OU blog

Personal Blogs

Richard Walker

New blog post

Visible to anyone in the world
Edited by Richard Walker, Saturday, 30 Dec 2017, 22:38

A couple of days ago Simon Reid reminded me about Ivor Cutler. A cross between poet, songster, philosopher, and humourist, but always with a touch of surrealism.

Here we have 'Get Away From The Wall'.


When you have digested it, hear that it actually happened to me. Lingering on a Summer's afternoon, and taliking to someone, I rested on a wall.

The owner of the wall appeared quickly and told me it was his wall, and I had no right to sit on it.
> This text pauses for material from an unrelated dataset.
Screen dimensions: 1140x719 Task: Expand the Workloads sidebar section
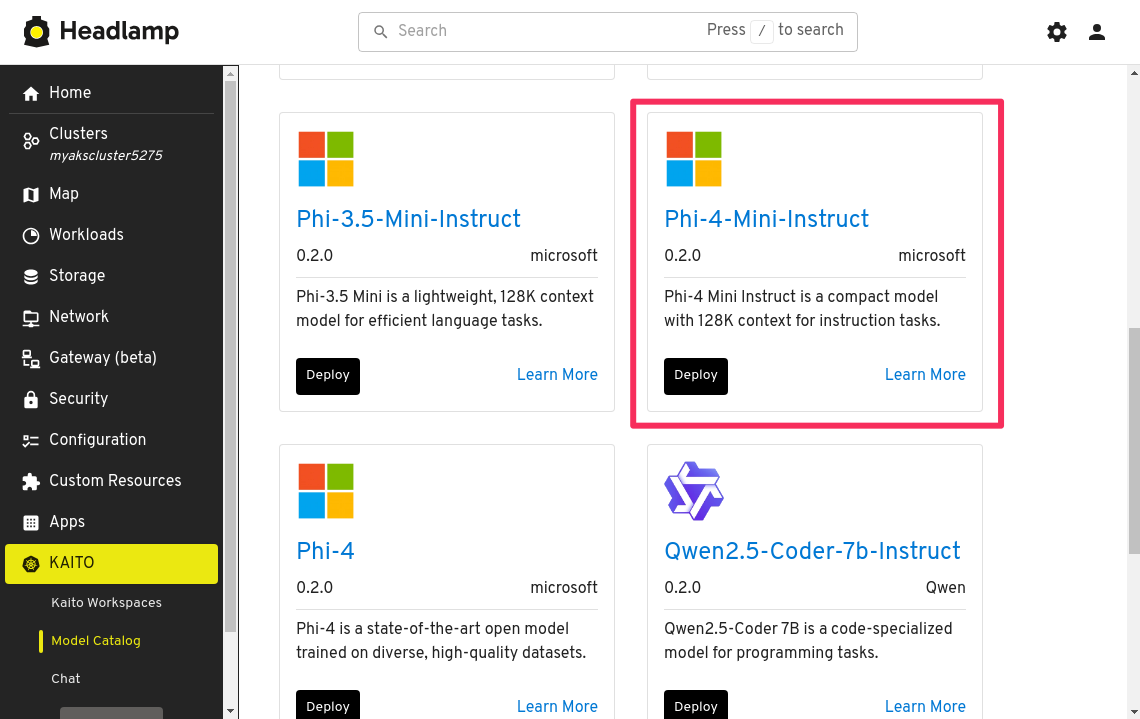click(86, 235)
I could not say his accents were small; I would say they were brusque, perhaps discourteous.

I will not hurt your wall, I said, and left.
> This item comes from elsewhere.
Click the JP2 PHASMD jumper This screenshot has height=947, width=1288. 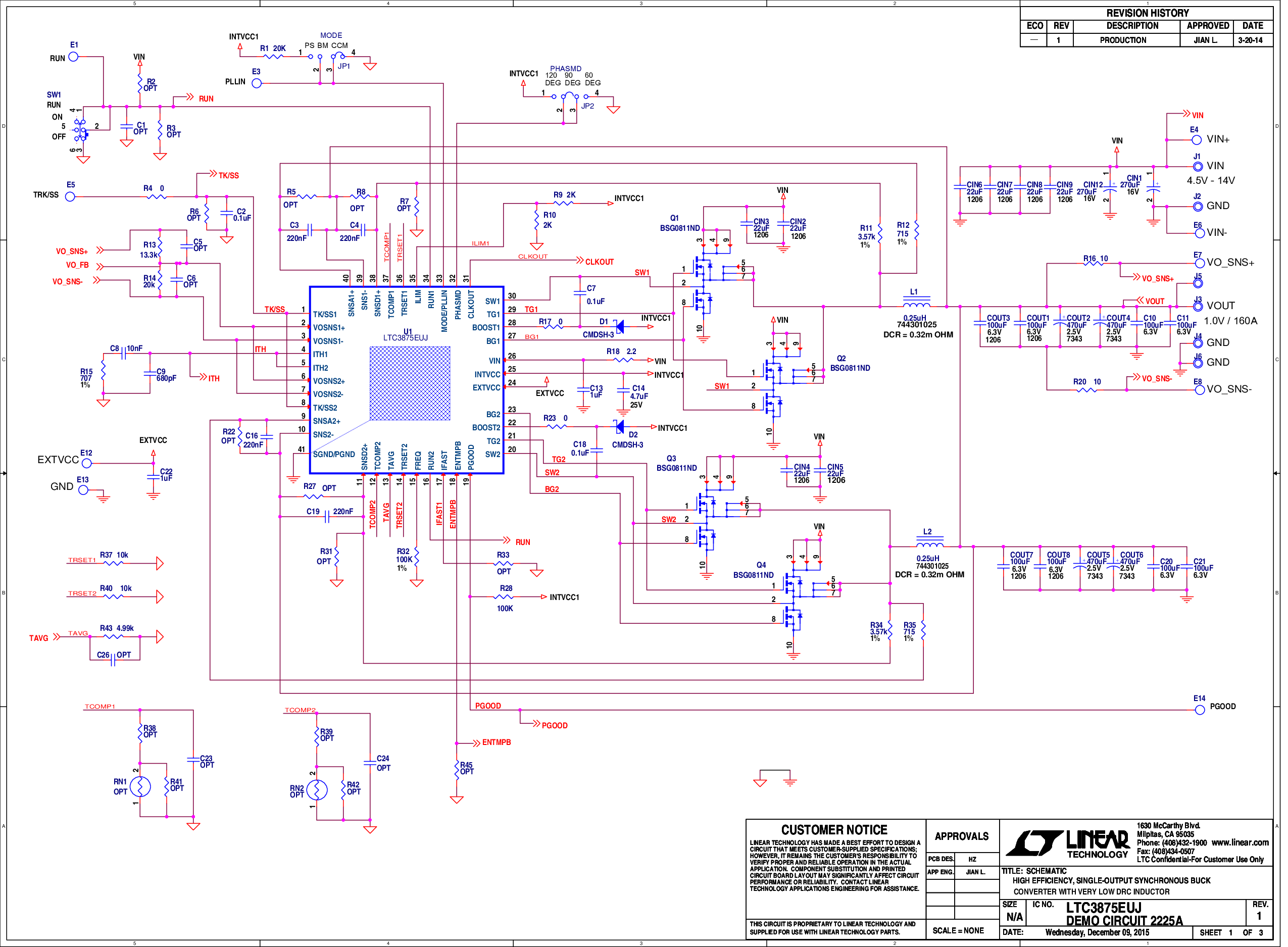tap(570, 96)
Permalink Add your comment
Share post

Comments

Me in a rare cheerful mood

New comment

When I was growing up in Enfield, one of my classmates lived in a house in the town centre with a front garden, a low wall and then the bus stop.  As a family, they used to get furious with people sitting on that low wall when waiting for buses and used to go and shout at them to move, every morning and afternoon.  That went on for six years to my knowledge.  He regularly told us about the people he had shouted at when leaving the house in the morning and how he expected to shout at someone else on getting home.

I think there must be some pleasure to be had in shouting at people for an irrelevant transgression of an undocumented personal rule that denies people pleasure or ease.  It is certainly common in the workplace.
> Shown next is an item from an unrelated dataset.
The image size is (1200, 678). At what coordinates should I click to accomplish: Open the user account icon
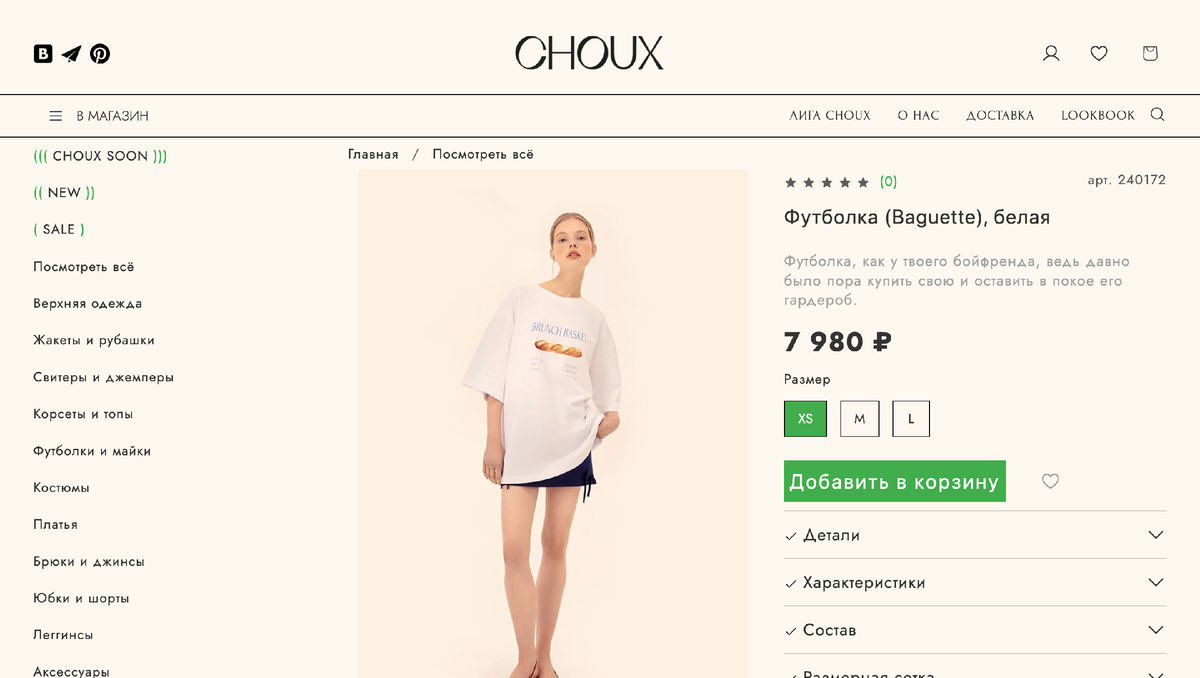pyautogui.click(x=1051, y=53)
As children, some of us used to go out of our way to use that bus stop, just so we could dare to sit on their wall.


I wonder how many people do not use the benches at beauty spots that have memorial plaques on them, for fear that someone will come along and shout at them.  It is a small fear of mine that I will be asked to move on because I'm sitting on someone's Dad's bench.  I would be so embarrassed.